Spermiogenesis in the fern Marsilea: Microtubules, nuclear shaping, and cytomorphogenesis

Abstract

Spermiogenesis in Marsilea is a complex series of events, including the formation of a helically wound organelle coil. The coil begins to appear in early development when a multilayered structure (MLS) is formed de novo in association with a mitochondrion. The outermost layer of the MLS is a ribbon of microtubules. As the microtubules grow out from the MLS, they grow along the nuclear envelope. The nucleus elongates parallel to the longitudinal axis of the microtubule ribbon until it makes 4‐5 gyres. The coil mitochondrion associated with the MLS grows until it completes approximately 9 gyres, following the path of the nucleus in its posterior gyres.
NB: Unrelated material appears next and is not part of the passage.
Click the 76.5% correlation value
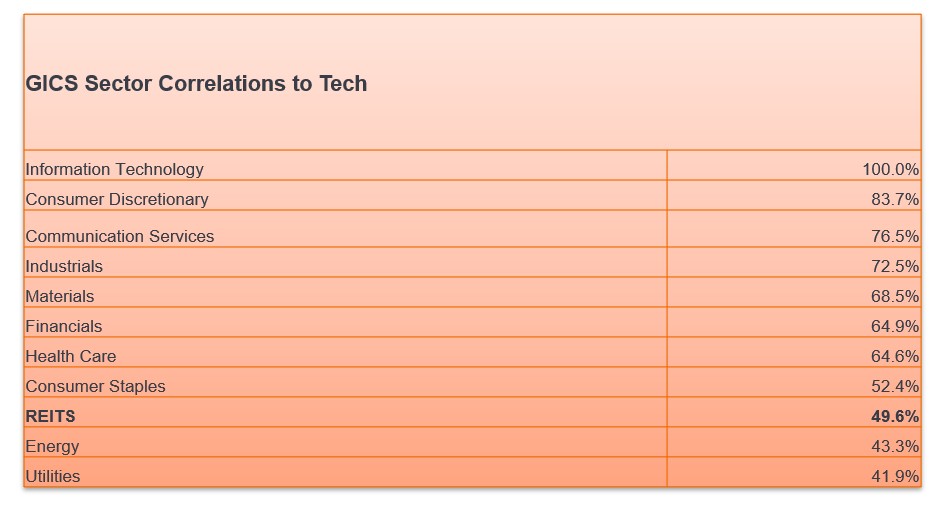The height and width of the screenshot is (512, 941). (894, 236)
The microtubule ribbon is associated with both of these organelles along their exterior edge and separates them from the developing flagellar band. This band arises from dense material that is associated with the basal bodies from early development, increases in volume, and finally condenses into a solid band, interconnecting the 100‐120 basal bodies of the sperm. The flagella are distributed along the entire organelle coil. Besides the microtubules of the ribbon, a set of cytoplasmic tubules is seen during spermiogenesis. These microtubules radiate in bundles from a region of dense nodules located near the MLS. Late in development there is a gross rearrangement of the cytoplasm. This rearrangement begins as the outgrowth of a ring of cytoplasm from the posterior end of the sperm, and continues to grow down around the organelle coil in the anterior end, and fuses to form a bridge, enclosing the anterior end and all the flagella. This bridge fills with cytoplasm that migrates from the posterior region, including many mitochondria and ribosomes, and is finally shed by the sperm when it is released from the microspore and becomes motile. The possible involvement of chromatin condensation and/or microtubules in nuclear morphogenesis is considered. Because much of the shaping of the nucleus occurs before bulk chromatin condensation, the possibility that it is the cause of shaping is ruled out. We postulate that microtubules are involved, not in providing the mechanical force, but as a guide along which shape formation occurs. Furthermore, microtubules of the ribbon were observed to have a close structural relationship to the condensing chromatin.